Work to be completed. The required response is the number of lines in the entries that include the word "navigation", with nothing added.

··· Material for the task ···

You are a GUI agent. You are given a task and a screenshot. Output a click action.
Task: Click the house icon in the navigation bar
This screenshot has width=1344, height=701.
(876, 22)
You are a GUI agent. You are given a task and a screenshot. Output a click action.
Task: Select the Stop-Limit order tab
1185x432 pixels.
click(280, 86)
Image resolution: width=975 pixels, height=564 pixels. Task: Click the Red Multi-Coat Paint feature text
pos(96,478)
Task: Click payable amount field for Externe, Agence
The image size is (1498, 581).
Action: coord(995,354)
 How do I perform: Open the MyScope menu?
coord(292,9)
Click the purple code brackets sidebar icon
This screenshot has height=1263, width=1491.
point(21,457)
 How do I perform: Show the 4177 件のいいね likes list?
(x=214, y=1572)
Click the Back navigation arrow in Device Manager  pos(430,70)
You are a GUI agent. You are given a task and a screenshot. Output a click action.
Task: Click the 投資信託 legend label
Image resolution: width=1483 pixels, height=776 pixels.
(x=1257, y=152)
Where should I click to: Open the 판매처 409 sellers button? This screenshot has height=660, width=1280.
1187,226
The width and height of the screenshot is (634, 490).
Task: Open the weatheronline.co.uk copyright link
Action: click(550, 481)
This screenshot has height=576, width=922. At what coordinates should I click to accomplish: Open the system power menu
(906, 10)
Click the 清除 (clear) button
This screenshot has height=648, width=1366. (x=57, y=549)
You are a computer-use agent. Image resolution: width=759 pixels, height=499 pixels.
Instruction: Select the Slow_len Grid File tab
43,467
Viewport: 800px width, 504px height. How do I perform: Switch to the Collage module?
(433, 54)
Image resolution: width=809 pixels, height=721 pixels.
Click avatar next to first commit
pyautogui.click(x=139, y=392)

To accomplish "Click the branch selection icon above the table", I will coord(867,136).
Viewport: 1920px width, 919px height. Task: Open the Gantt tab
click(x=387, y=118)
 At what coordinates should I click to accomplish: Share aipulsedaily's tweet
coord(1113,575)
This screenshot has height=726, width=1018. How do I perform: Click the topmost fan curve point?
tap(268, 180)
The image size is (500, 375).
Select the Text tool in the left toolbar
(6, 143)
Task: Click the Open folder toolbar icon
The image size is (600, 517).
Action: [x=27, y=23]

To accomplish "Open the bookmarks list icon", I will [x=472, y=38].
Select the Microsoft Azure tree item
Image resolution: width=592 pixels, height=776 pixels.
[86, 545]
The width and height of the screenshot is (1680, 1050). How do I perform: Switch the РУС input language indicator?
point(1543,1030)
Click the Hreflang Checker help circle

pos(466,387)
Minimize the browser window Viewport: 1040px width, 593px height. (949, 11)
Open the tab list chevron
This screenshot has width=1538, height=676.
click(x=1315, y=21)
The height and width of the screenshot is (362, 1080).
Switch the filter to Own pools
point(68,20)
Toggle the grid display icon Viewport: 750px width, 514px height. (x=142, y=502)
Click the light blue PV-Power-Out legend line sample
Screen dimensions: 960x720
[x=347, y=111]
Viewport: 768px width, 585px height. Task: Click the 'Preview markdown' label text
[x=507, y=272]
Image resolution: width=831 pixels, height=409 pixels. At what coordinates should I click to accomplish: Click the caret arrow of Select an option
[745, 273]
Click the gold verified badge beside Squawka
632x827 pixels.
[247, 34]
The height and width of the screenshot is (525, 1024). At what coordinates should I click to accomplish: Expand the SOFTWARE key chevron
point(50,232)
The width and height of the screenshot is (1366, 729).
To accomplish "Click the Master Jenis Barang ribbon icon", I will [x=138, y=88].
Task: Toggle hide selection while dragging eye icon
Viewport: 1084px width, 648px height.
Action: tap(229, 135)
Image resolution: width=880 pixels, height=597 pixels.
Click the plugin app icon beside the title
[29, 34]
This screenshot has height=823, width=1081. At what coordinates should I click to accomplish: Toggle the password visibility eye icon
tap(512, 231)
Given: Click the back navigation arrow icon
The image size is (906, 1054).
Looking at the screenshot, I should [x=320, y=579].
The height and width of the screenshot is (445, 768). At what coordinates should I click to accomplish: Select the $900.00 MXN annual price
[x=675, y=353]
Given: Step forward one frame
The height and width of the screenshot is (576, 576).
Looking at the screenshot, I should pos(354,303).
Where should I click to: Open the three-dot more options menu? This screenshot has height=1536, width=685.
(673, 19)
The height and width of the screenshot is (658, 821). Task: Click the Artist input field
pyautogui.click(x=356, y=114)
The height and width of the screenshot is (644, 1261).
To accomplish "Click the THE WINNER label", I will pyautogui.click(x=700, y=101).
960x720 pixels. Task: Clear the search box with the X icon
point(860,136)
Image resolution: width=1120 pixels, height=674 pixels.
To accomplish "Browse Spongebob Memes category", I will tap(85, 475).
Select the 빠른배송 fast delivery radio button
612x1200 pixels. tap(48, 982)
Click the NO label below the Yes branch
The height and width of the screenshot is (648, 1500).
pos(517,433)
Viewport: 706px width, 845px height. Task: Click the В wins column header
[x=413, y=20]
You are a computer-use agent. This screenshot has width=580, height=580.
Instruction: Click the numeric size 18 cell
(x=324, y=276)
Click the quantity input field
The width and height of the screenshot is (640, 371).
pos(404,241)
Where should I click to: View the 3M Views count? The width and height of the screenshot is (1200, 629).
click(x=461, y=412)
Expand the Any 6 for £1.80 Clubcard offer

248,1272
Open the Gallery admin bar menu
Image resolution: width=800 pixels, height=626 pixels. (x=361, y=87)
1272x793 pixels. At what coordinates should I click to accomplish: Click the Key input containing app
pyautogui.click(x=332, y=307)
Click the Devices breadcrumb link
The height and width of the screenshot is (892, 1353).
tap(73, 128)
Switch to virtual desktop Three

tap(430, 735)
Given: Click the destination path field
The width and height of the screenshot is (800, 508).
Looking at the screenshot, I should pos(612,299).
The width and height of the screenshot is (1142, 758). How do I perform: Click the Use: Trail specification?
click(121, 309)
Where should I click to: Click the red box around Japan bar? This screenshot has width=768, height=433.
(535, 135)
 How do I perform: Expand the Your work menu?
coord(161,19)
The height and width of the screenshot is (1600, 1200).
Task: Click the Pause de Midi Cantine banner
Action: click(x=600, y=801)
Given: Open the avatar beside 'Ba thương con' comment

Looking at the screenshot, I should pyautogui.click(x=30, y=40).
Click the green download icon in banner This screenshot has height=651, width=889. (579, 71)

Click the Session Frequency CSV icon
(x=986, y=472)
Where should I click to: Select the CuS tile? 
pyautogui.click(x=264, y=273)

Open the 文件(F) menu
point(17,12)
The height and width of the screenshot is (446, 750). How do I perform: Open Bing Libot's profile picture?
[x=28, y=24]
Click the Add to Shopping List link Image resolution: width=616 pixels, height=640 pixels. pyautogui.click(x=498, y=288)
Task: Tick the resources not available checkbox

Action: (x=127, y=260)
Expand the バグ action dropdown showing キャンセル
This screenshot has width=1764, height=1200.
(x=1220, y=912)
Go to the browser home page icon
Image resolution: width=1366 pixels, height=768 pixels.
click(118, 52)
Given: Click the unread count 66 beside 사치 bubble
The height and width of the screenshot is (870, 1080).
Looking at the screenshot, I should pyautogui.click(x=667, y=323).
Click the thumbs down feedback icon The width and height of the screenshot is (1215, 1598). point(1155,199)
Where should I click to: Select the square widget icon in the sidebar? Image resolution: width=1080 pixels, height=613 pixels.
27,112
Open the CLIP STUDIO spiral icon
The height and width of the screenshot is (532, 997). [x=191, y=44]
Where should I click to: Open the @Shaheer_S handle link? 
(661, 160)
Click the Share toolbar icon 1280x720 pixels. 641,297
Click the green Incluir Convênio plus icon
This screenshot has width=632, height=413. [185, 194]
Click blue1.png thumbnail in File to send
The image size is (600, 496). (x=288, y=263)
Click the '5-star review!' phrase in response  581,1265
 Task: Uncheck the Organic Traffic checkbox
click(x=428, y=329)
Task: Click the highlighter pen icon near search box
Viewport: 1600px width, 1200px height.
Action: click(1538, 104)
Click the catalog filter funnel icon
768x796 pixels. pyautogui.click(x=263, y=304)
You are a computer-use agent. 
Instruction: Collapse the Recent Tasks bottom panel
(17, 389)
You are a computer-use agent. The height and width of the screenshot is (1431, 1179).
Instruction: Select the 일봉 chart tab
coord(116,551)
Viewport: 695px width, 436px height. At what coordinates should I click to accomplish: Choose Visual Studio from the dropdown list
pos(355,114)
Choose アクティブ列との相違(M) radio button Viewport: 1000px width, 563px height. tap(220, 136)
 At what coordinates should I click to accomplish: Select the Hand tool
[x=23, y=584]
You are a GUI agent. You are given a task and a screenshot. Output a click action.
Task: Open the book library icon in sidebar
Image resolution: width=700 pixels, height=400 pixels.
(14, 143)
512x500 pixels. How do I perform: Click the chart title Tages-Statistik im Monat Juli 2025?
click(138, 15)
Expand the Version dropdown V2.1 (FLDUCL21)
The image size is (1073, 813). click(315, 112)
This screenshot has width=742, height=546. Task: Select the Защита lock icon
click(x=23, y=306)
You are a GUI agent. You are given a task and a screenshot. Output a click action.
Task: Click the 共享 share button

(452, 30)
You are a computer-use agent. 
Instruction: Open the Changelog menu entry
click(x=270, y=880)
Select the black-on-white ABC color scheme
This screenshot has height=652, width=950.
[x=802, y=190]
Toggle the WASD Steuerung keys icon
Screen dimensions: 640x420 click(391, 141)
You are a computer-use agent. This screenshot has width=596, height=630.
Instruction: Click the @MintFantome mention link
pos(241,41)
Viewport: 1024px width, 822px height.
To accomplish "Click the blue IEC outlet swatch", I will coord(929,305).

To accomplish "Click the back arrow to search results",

···

Output for this exercise. 3